## What this task involves
Swap every "Task" in the rows below for "Instruction" and give the rows back otherwise unchanged, without the pictures.

## Exercise inputs
-*-

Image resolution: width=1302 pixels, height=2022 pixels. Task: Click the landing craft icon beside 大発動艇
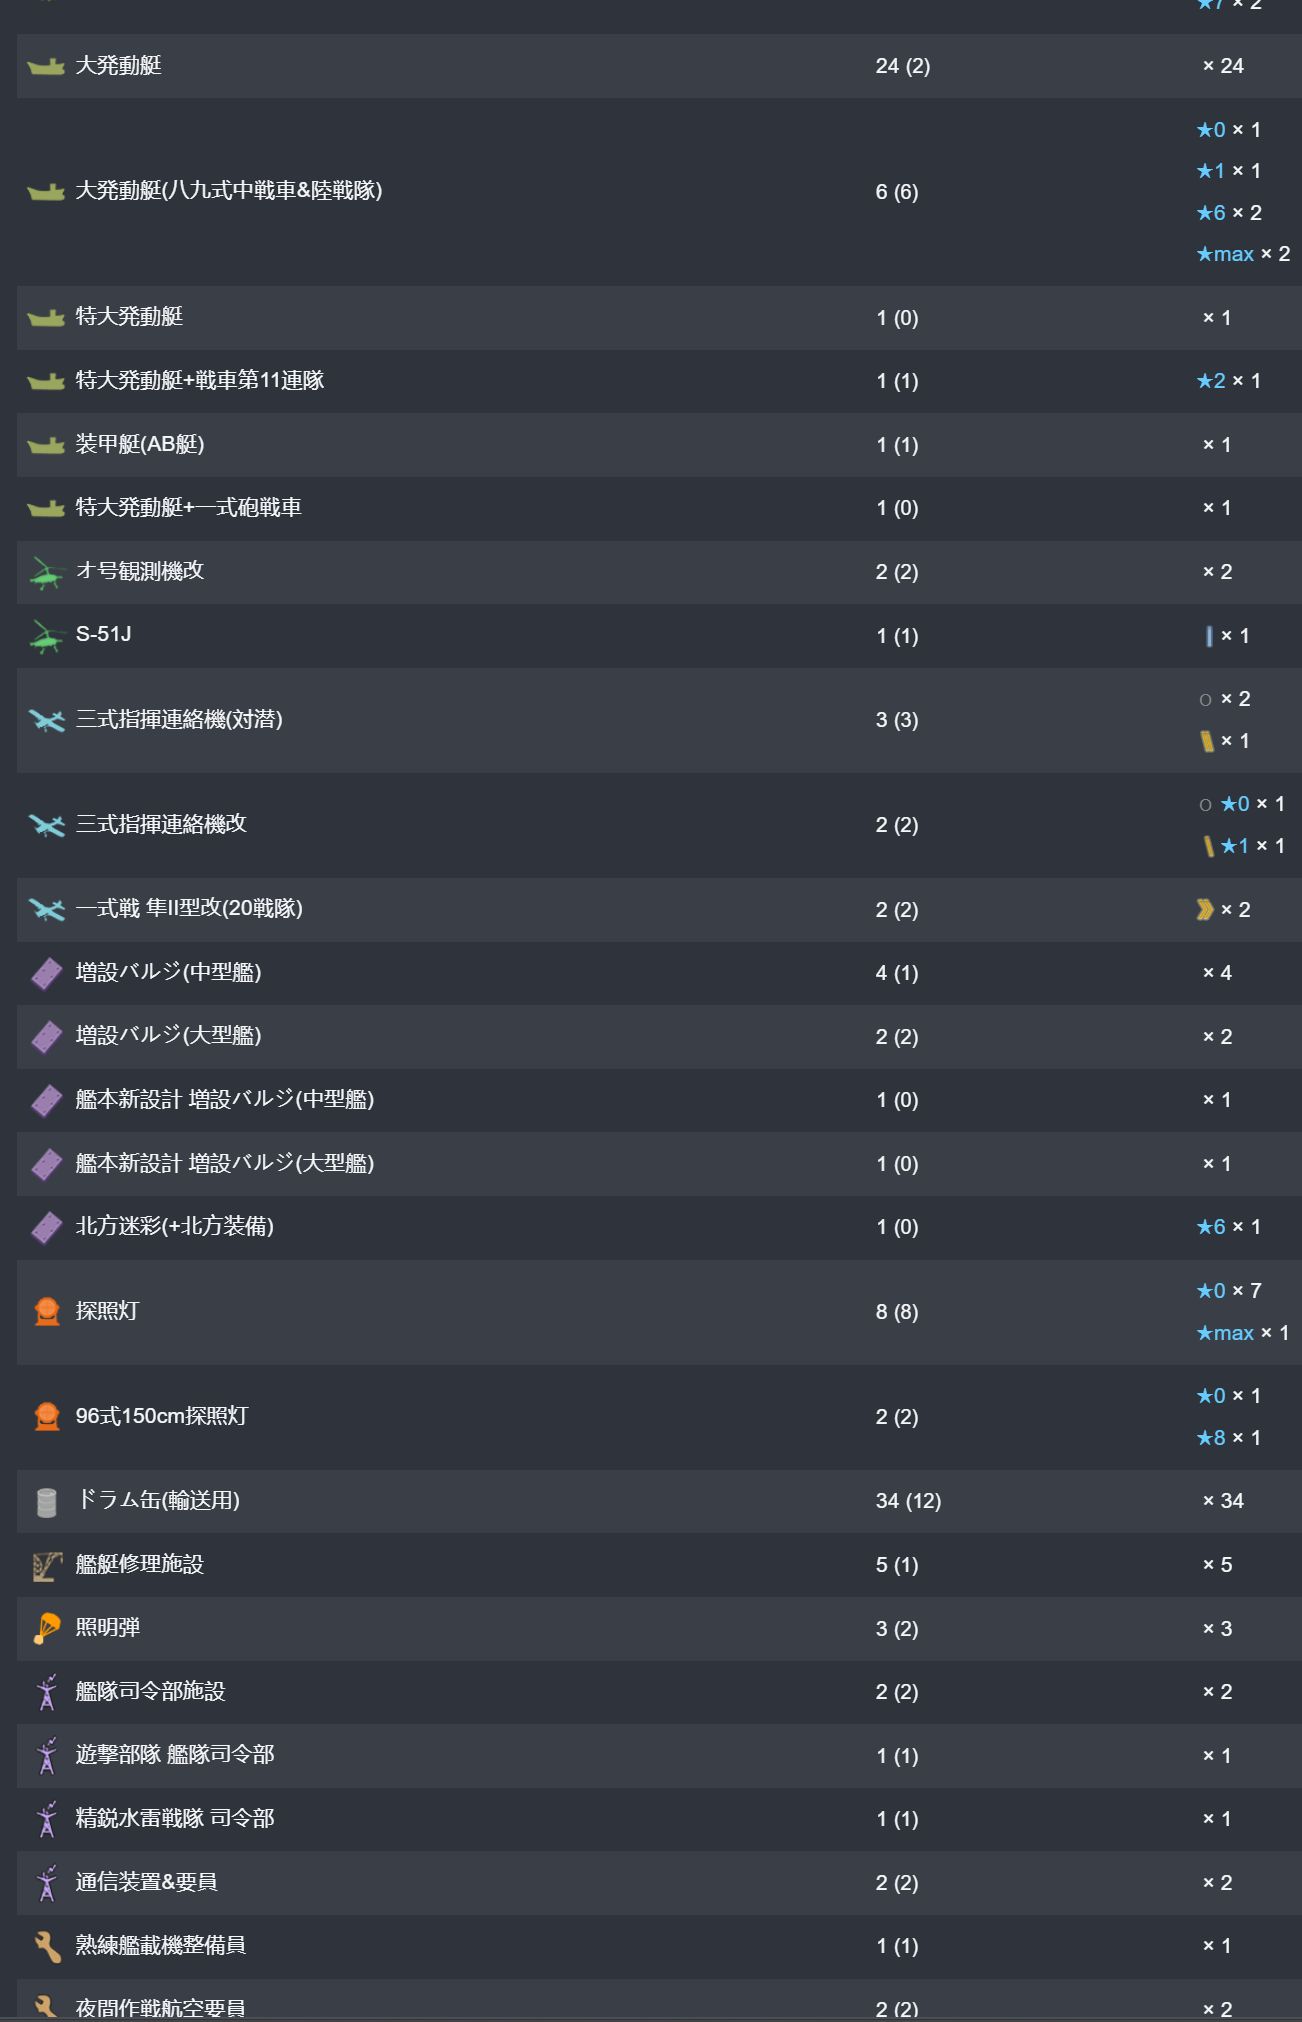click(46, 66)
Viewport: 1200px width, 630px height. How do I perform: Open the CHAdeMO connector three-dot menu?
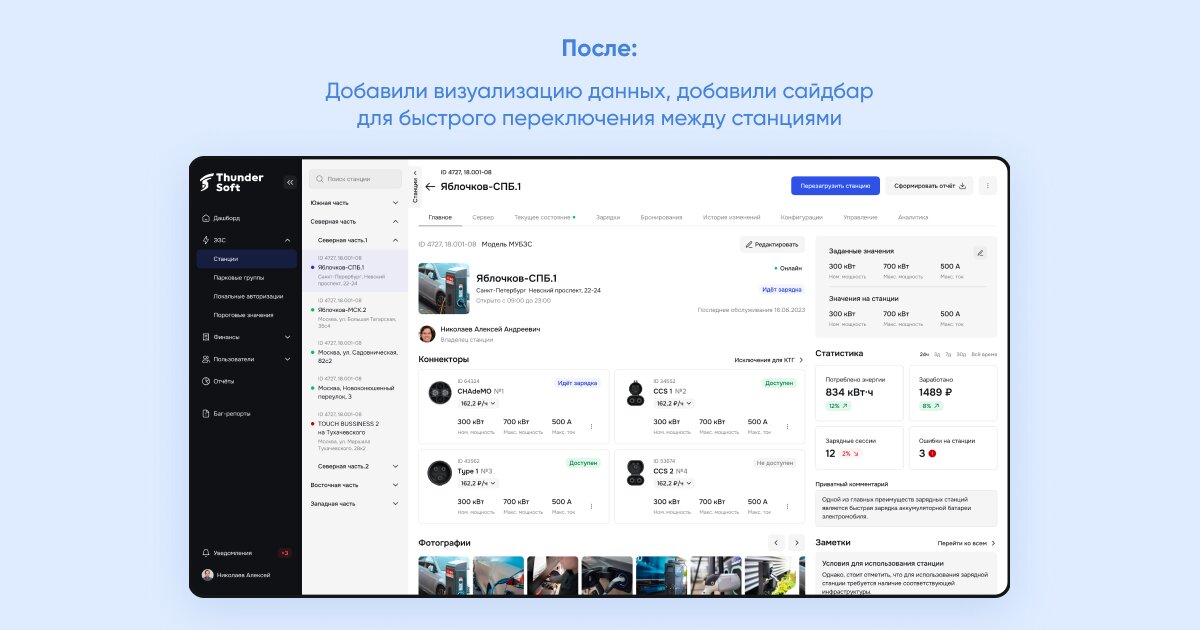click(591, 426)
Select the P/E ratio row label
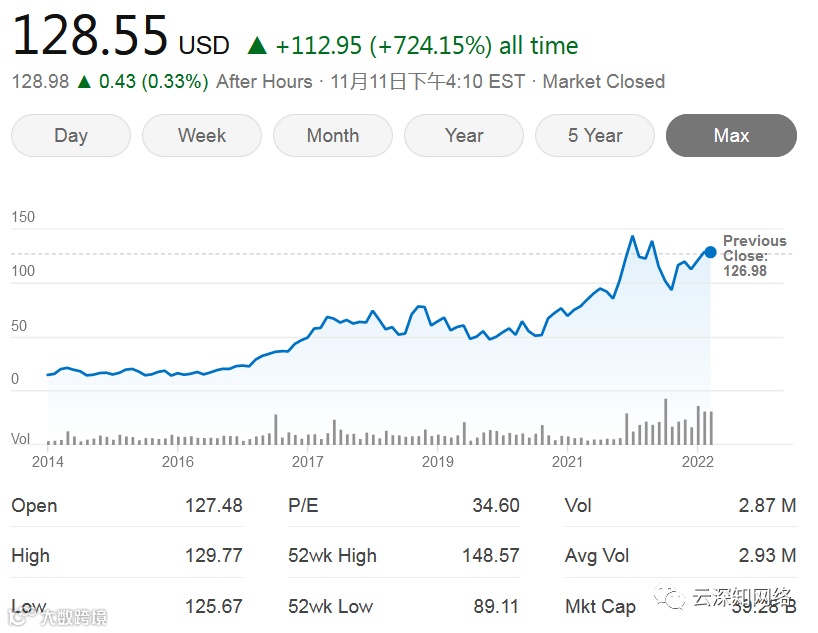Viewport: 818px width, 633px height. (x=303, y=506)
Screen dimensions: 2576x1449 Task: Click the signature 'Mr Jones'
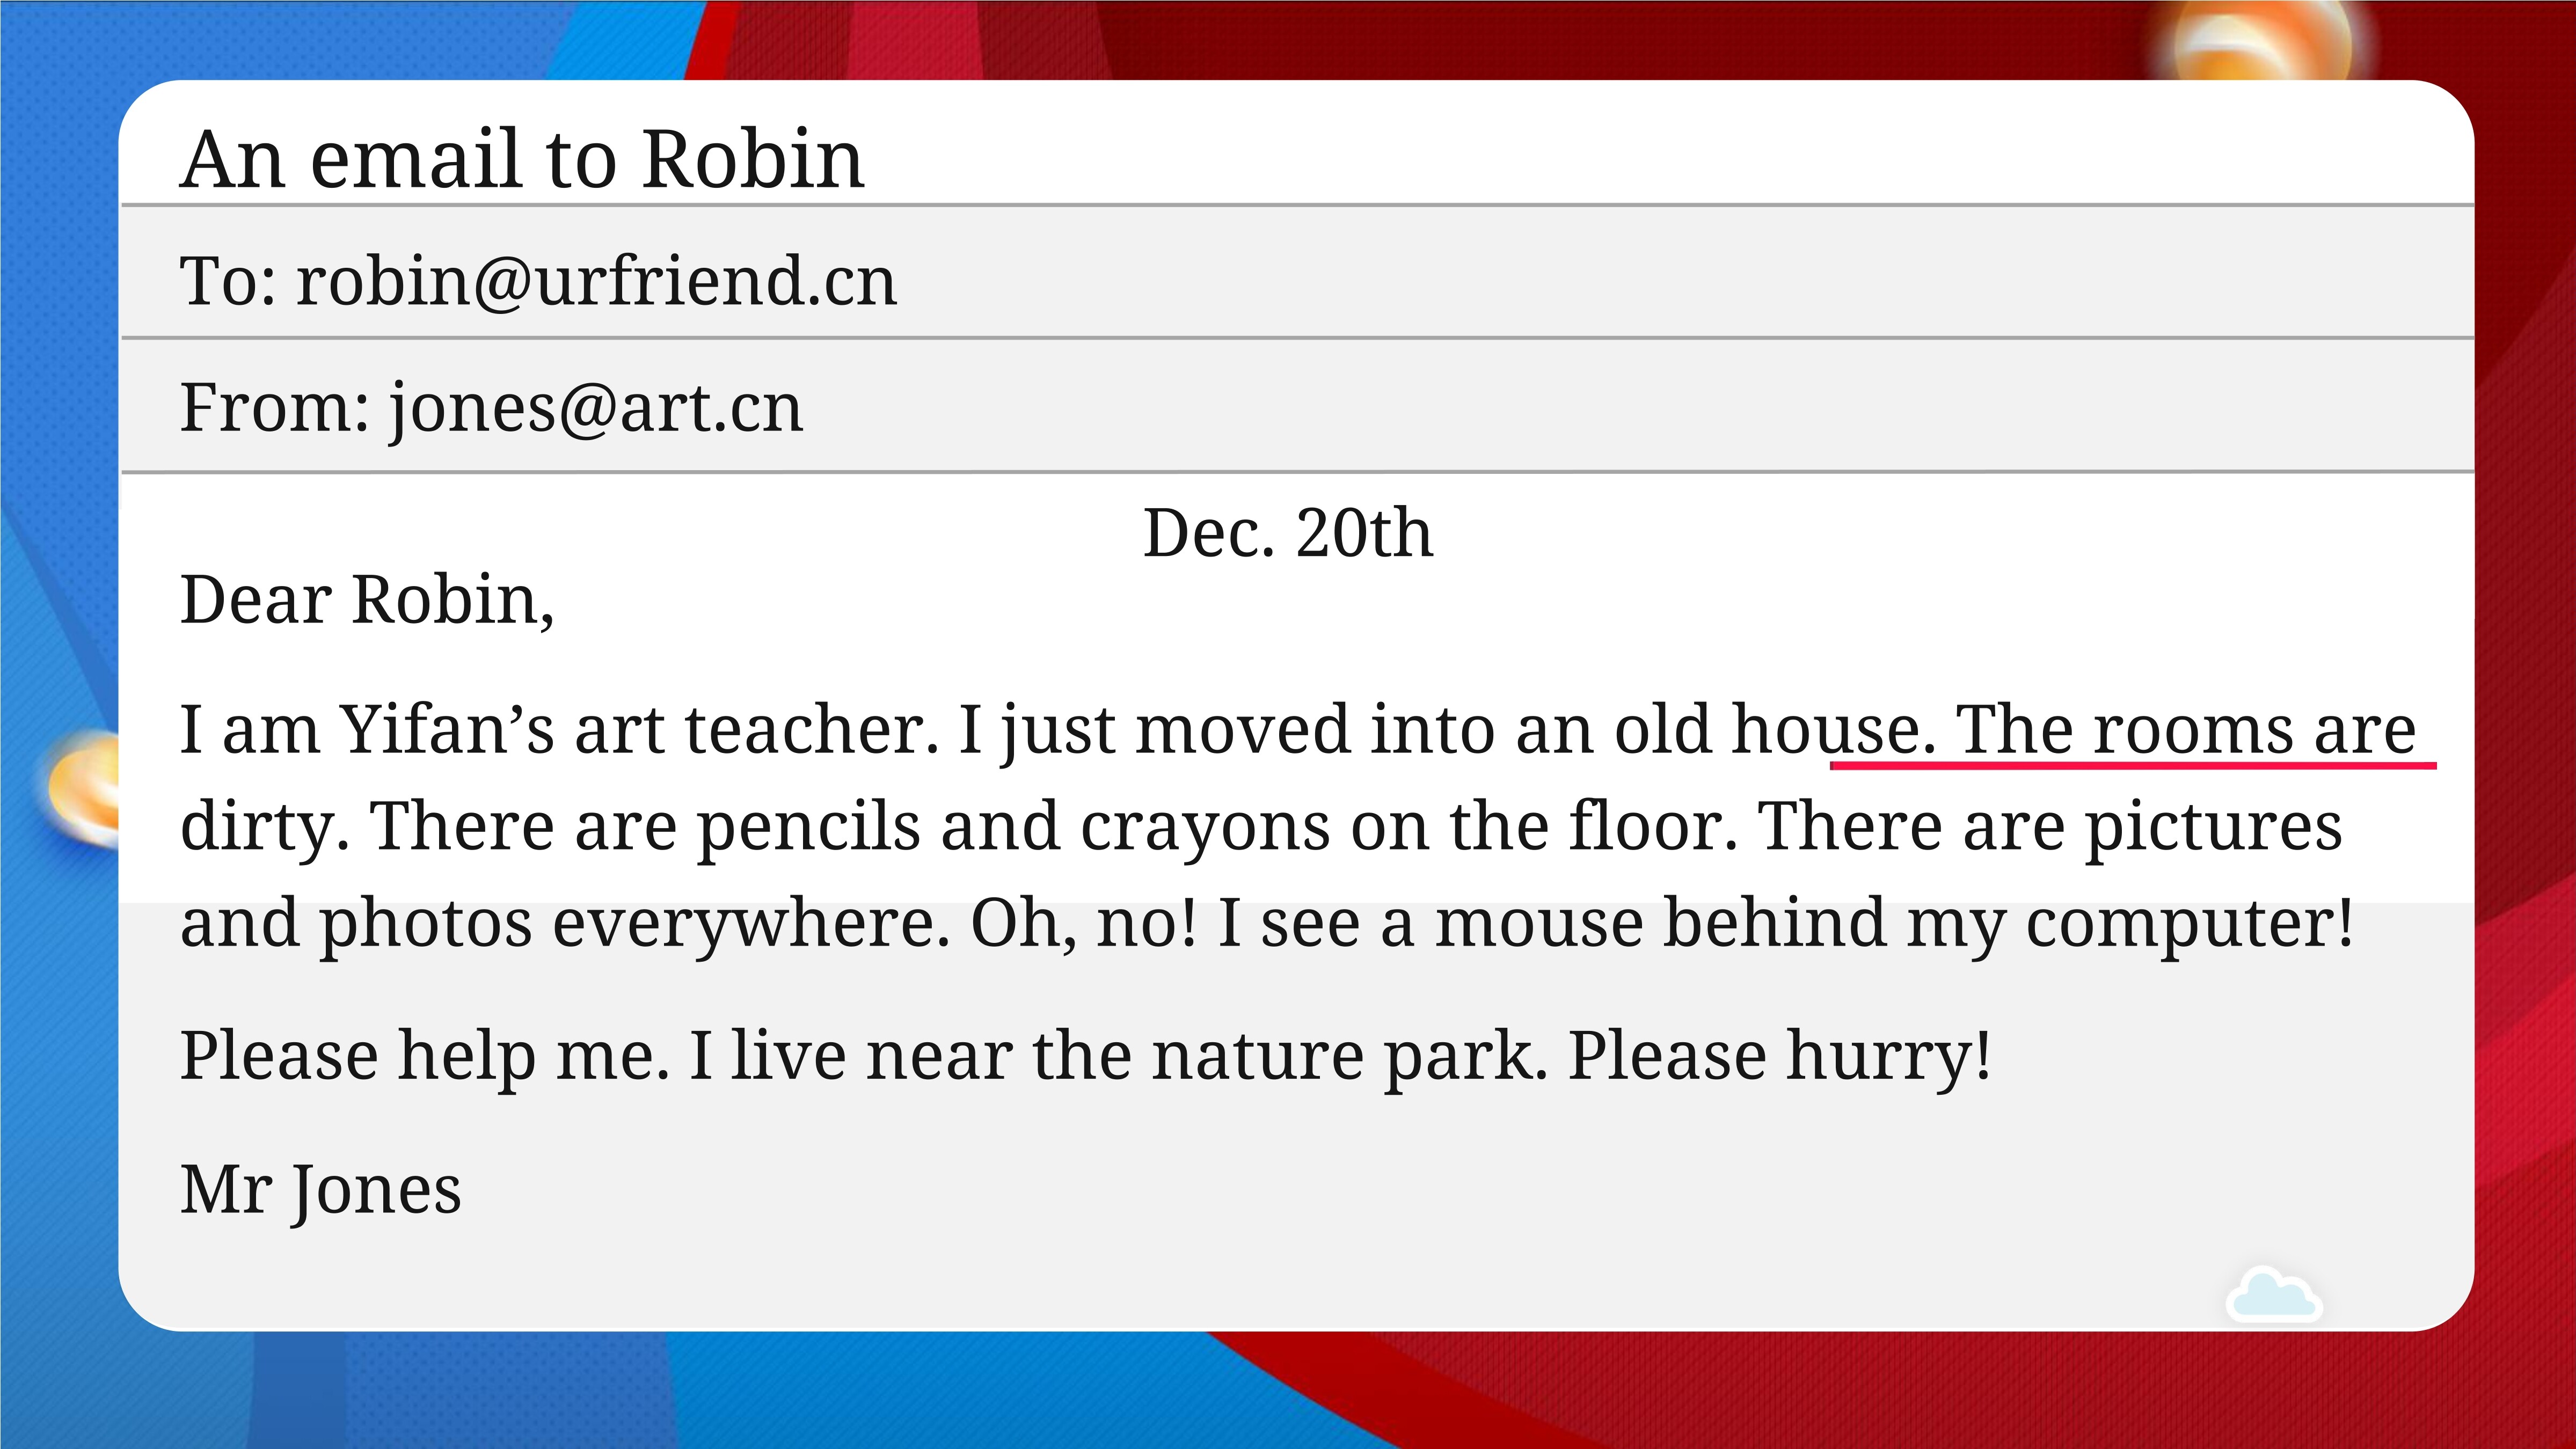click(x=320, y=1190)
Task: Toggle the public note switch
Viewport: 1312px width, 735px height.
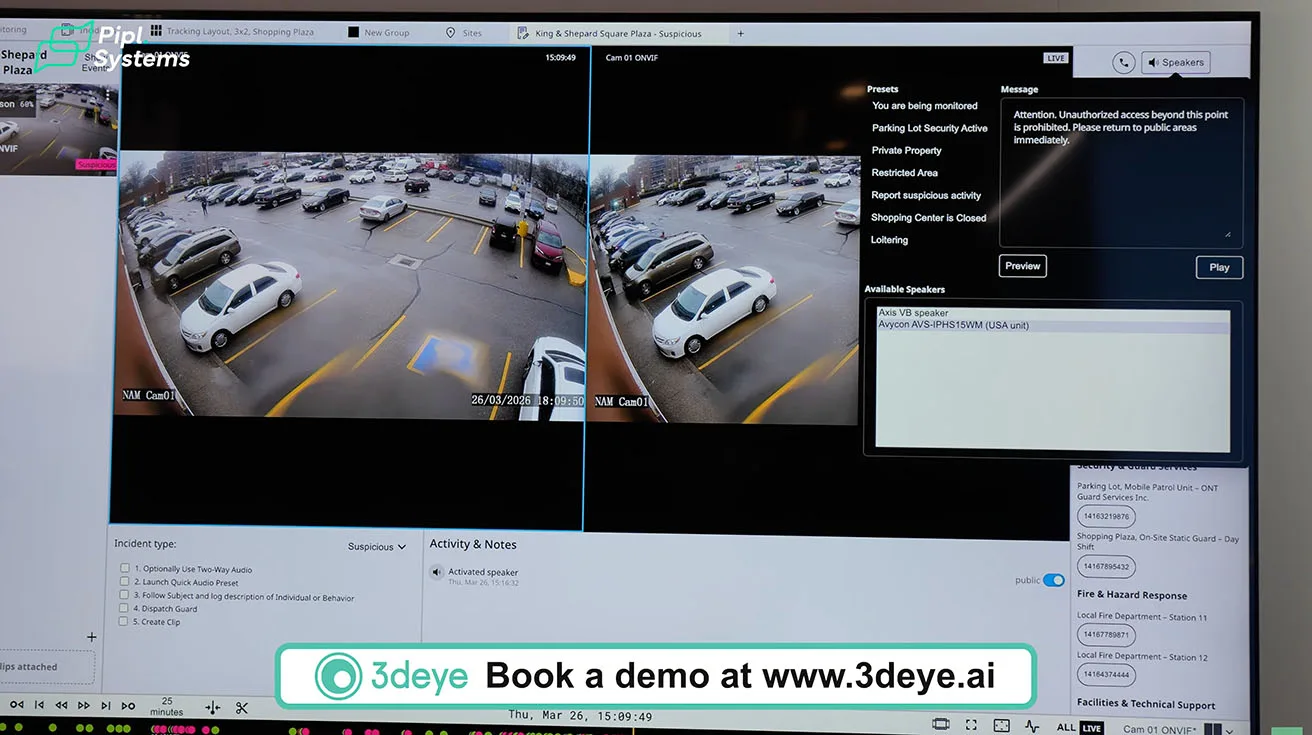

-*-

## Solution below
Image resolution: width=1302 pixels, height=2022 pixels. Instruction: Click the landing craft icon beside 大発動艇
click(46, 66)
Viewport: 1200px width, 630px height. How do I perform: Open the CHAdeMO connector three-dot menu?
click(591, 426)
Select the P/E ratio row label
Viewport: 818px width, 633px height. (x=303, y=506)
Screen dimensions: 2576x1449 Instruction: Click the signature 'Mr Jones'
click(x=320, y=1190)
Instruction: Toggle the public note switch
Viewport: 1312px width, 735px height.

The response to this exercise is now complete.